# [WHAT THE TASK REQUIRES]
Pictures aside, can you reproduce the records word for word?

# [DATASET ENTRIES]
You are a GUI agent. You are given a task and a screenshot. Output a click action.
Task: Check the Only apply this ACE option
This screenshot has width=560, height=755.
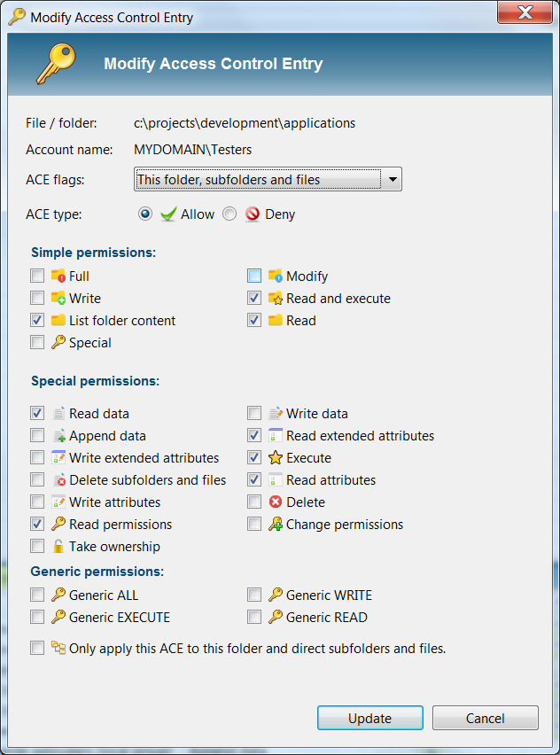point(36,647)
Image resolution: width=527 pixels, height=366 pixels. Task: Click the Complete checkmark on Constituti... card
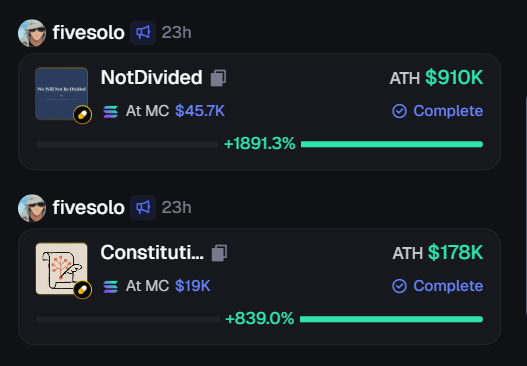click(399, 286)

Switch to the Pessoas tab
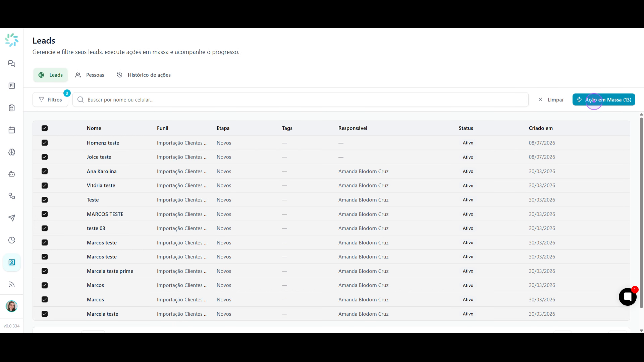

# [SOLUTION TO THIS TASK]
You are a GUI agent. You are given a task and a screenshot. Output a click action.
Task: Check the Only apply this ACE option
This screenshot has width=560, height=755.
point(36,647)
Image resolution: width=527 pixels, height=366 pixels. Task: Click the Complete checkmark on Constituti... card
click(399, 286)

Switch to the Pessoas tab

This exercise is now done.